DATASET RECORDS START

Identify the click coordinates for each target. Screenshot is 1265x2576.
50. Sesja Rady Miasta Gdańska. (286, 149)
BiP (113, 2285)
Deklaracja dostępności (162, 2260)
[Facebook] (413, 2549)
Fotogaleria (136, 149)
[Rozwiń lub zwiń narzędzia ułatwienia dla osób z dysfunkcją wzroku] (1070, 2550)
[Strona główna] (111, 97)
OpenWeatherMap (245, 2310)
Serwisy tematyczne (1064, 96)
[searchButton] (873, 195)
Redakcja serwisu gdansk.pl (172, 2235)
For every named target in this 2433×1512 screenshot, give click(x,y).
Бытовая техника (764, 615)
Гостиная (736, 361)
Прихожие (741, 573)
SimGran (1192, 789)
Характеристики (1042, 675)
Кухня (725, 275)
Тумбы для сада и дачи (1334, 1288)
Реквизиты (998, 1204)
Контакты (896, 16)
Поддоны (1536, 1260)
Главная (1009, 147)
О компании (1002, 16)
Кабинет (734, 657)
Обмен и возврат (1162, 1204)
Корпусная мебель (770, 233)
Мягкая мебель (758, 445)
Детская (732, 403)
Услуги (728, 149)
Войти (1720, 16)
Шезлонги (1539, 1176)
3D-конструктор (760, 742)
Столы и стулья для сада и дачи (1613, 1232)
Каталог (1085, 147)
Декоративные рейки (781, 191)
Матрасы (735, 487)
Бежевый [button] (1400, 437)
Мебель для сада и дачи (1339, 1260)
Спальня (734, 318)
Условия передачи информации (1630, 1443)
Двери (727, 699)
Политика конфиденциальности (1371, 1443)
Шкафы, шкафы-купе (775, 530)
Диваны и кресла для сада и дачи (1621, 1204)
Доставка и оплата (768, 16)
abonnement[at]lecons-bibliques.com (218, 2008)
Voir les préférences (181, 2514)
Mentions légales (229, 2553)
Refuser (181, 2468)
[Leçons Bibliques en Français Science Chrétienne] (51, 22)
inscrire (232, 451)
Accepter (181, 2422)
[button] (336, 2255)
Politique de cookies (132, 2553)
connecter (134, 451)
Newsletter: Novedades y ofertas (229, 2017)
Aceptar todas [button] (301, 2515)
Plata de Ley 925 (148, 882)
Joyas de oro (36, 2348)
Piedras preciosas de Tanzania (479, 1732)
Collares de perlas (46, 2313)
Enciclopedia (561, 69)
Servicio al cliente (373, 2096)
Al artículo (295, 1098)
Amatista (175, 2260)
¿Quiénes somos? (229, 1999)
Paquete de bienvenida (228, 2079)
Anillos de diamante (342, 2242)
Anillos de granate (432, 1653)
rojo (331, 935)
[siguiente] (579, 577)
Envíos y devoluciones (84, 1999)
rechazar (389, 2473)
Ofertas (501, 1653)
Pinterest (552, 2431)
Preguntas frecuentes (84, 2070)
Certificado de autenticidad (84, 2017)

DATASET RECORDS END

*WHAT IS EXPECTED:* The task calls for all lines in the entries that hold "Anillos".

*THE COMPLETED TASK:*
Anillos de diamante (342, 2242)
Anillos de granate (432, 1653)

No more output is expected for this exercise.